Google Books 2020 Update | Communications

“What would you do if Google came to you and said: You have 1 million items that we would like to scan for you and make available to the world?

Over the past two years, a team from Access Services, Stacks Management, Library Technology Services, Information and Technical Services, Harvard Depository, and ReCAP have been attempting to do just that as part of a Harvard Library Digital Strategies and Innovation (DSI) initiative. This project began nearly a decade after our first partnership with Google Books, and it has been an opportunity to approach this work differently — to identify the challenges that we face at each step of the workflow and to look for creative, iterative ways to meet them….

Between 2004 and 2009, Google scanned 891,164 volumes from Harvard. Google has begun reprocessing those materials, enhancing and correcting the raw images and running them through updated OCR to create better, more searchable, machine-readable text.  

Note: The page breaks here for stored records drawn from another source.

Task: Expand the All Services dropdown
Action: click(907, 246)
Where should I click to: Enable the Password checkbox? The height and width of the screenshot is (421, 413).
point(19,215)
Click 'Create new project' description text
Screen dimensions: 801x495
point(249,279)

As part of this relationship, we are involved in the Google Library Partners group, an active community of our colleagues from peer institutions who also share their materials with Google. As a group we have been able to advocate for and contribute to reviews for handling of materials, quality assurance in scanning, and expanded treatments for items with foldouts or materials of non-traditional size. We have also led a review of how our peers provide access to materials and are actively partnering with HathiTrust to conduct more research into how users find and utilize these materials….”